Obliquity of subduction plays a key role in shaping the tectonic morphology and lithospheric structure of the overriding plate. Globally, 90% of subduction zones are oblique. The Sumatra subduction zone, formed by the oblique subduction of the Indo-Australia Plate beneath the Eurasian Plate, is the most active one that has the strongest deformation and generates numerous destructive megathrust and intracontinental earthquakes. Instead of a widespread forearc basin often developed in orthogonal subduction, a 1900-km-long trench-parallel dextral strike-slip fault—the Sumatran Fault—has greatly modified the overriding Eurasian Plate to accommodate the highly oblique relative plate motion. The Sumatran Fault is a sinusoidal fault with over 20 seismological segments which restrict most earthquake ruptures, while it can also be divided into 3 tectonic segments: the northern, central and southern segments. But it remains unclear how and when the fault initiated or interconnected.

We conducted a systematic study on low-temperature thermochronology of the Sumatran Fault. 17 samples have been collected for zircon and apatite (U-Th)/He (ZHe and AHe) dating. Three age peaks have been recognized, ~90 Ma, ~40 Ma, and 15-10 Ma, and the youngest peak exists in both ZHe and AHe data. One sample from the central segment yields the youngest AHe age at 2.5±0.11 Ma, consistent with previous AHe dating on the Sumatran Fault. To further constrain the tectonic cooling events of the Sumatran Fault, we collected samples along a fault-perpendicular cross-section and revealed age-distance correlation of AHe and ZHe data. Away from the fault, both ZHe and AHe ages increase from 84.2 Ma to 95.7 Ma, and 13 Ma to 19.3 Ma, respectively.
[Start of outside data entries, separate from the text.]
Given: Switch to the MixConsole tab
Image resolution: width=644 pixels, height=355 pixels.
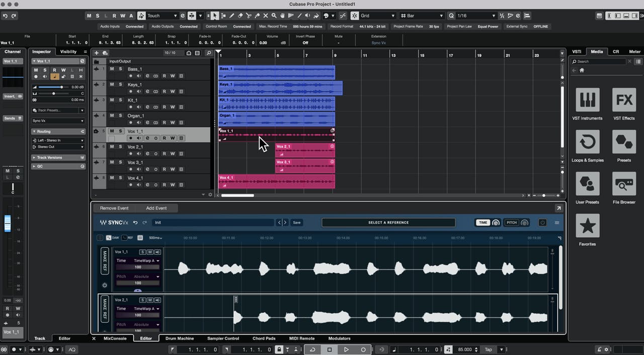Looking at the screenshot, I should 115,338.
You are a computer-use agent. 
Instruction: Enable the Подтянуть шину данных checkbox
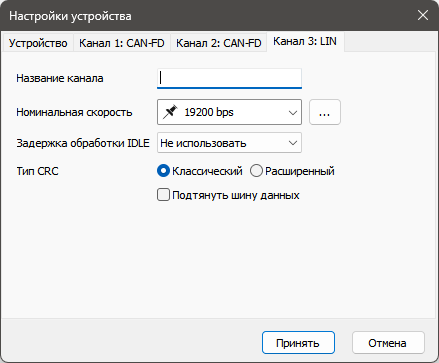tap(163, 195)
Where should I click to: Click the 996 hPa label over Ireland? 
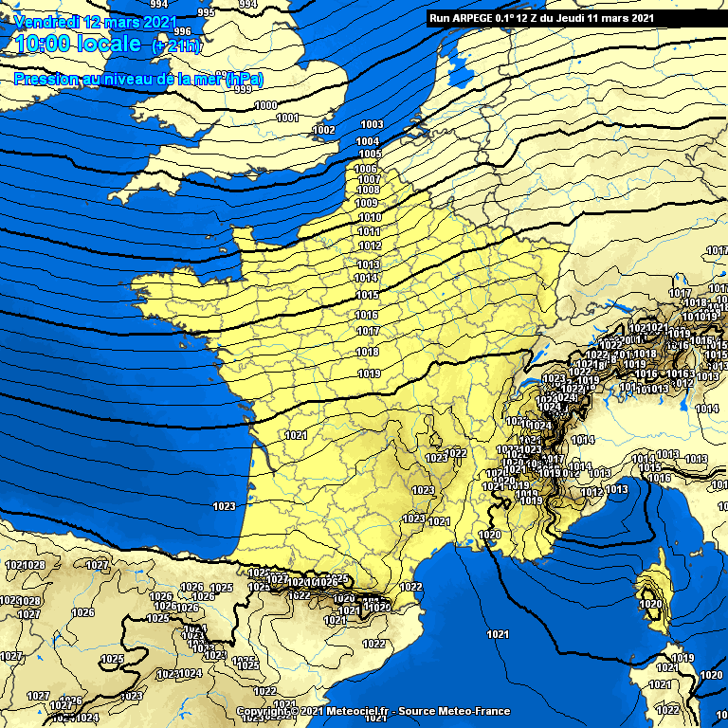pyautogui.click(x=182, y=31)
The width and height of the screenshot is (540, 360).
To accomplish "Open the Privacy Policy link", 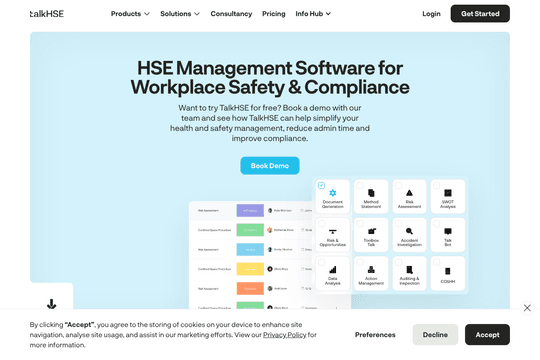I will pos(284,335).
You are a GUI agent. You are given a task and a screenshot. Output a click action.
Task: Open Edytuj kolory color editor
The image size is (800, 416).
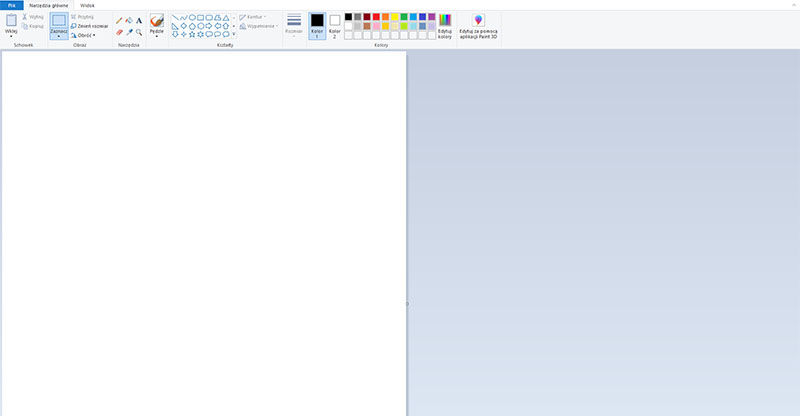coord(445,26)
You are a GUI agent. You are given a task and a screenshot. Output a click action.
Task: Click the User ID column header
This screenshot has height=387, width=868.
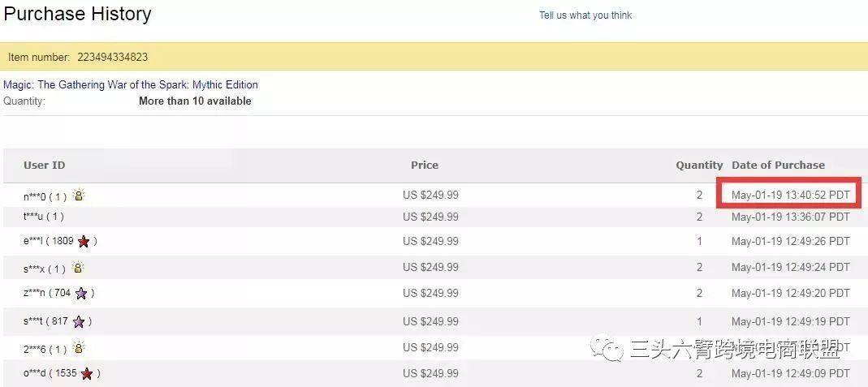point(45,165)
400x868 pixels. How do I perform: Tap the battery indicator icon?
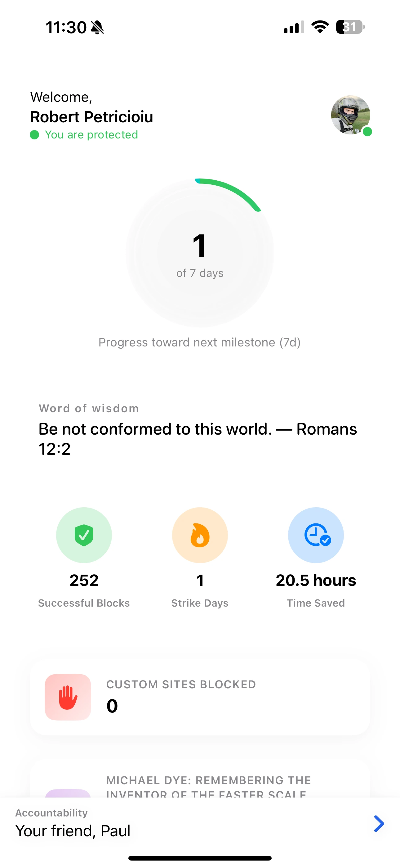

Our new data unravel three rapid cooling events. The first one at ~90 Ma is consistent with the emplacement of the Woyla unit, which thrust this intraoceanic arc northeastward onto the Sumatra basement during the closure of the Neo-Tethys. The second one at ~40 Ma resulted from the Wharton ridge subduction and related tectonic compression on the Sumatra Island. The last one of the Miocene age probably represents the initiation of ongoing compression in the forearc basins. The detailed analysis on the age-distance profile shows part of the Sumatran Fault may have been formed before Late Cretaceous, and it was reactivated or interconnected through rapid movement since late Miocene (~10 Ma).

Finally, we can build a tentative tectonic model for Late Mesozoic-Cenozoic evolution of the Sumatran Fault. The Late Cretaceous closure of the Neo-Tethys Ocean leads to collision of the Woyla intraoceanic arc and the Sumatra Island. This event forms a thrust-system within the Sumatra Island, leaving a weak zone for the Sumatran Fault. A compression occurred in the Eocene but only caused regional cooling. During Middle Miocene, intensive forearc compression interconnected the potential weak zone in crust and initiated the Sumatran Fault as a thrust fault. Since ~2 Ma, the Sumatran Fault became a strike-slip fault to accommodate the oblique component of the subduction.